Hi,
I have trained my own word2vec model on a corpus of documents. I now want to create a blank spacy model that uses those vectors. To do this I have taken code I have seen on this forum - see code below…
Once I have my blank spacy model with custom vectors I attempt to do an ner.batch-train:
python -m prodigy ner.batch-train my_dataset en_core_apparel --output my_output --label MY_LABELS --eval-split 0.2 --n-iter 30 --batch-size 8
The recipe successfully loads the model and prints out that its using 20% of accept/reject examples. And then it errors out with either a bus error or a segementation fault. Any ideas on what can be wrong? Am I adding my vectors correctly? - My word2vec model is not large - bin file ~40MB - 19351 entries, 19420 vectors
Code I use to create a blank model:
from gensim import models
import spacy
import numpy as np
from prodigy.util import export_model_data
from spacy.lang.en import English
from spacy.pipeline import EntityRecognizer
from spacy.pipeline import SentenceSegmenter
from spacy.pipeline import DependencyParser
import logging
def pkl_to_bin(pkl_file, bin_file):
logging.info("converting word2vec to bin file")
word2vec = models.Word2Vec.load(pkl_file)
word2vec.wv.save_word2vec_format(bin_file)

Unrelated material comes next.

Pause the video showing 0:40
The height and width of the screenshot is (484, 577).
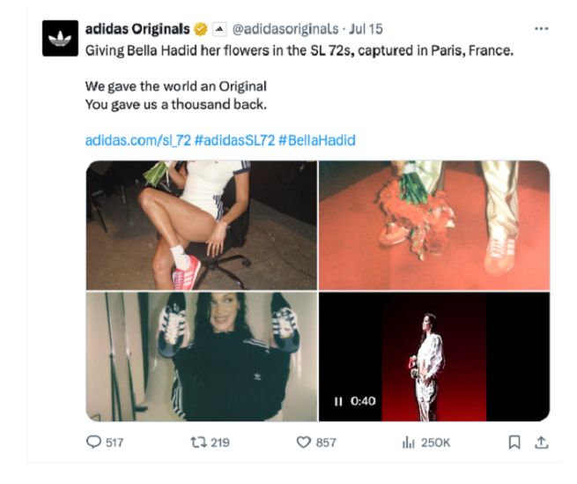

def create_blank_spacy(entities):
logging.info("creating blank model")
nlp = spacy.blank('en')
tokenizer = English().Defaults.create_tokenizer(nlp)
ner = EntityRecognizer(nlp.vocab)
for entity in entities:
ner.add_label(entity)
nlp.add_pipe(ner)
nlp.add_pipe(SentenceSegmenter(nlp.vocab))
nlp.add_pipe(DependencyParser(nlp.vocab))
return nlp
def add_vectors_to_model(spacy_model, w2v_bin_file):
logging.info("adding vectors to blank model")
rows, cols = 0, 0
for i, line in enumerate(open(w2v_bin_file, 'r')):
if i == 0:
rows, cols = line.split()
rows, cols = int(rows), int(cols)
spacy_model.vocab.reset_vectors(shape=(rows,cols))
else:
word, *vec = line.split()
vec = np.array([float(i) for i in vec])
spacy_model.vocab.set_vector(word, vec)
def model_to_disk(model, model_name, model_outfile):
logging.info("saving model to disk")
optimizer = nlp.begin_training(lambda: [])
model.meta['name'] = model_name
model.to_disk(model_outfile)
if __name__ == '__main__':
logging.getLogger().setLevel(logging.INFO)
word2vec_model_file = "../apparel/models/w2v/product_word2vec.pkl"
word2vec_bin_file = "../apparel/models/w2v/product_word2vec.bin"
spacy_word2vec = "en_core_apparel"
pkl_to_bin(word2vec_model_file, word2vec_bin_file)
nlp = create_blank_spacy(['BRAND', 'PRODUCT_TYPE', 'SIZE', 'MATERIAL', 'AGE', 'COLOUR', 'GENDER'])
add_vectors_to_model(nlp, word2vec_bin_file)
model_to_disk(nlp, spacy_word2vec, spacy_word2vec)
A bit more info:
I am on spacy version 2.0.11. Running python 3.6.1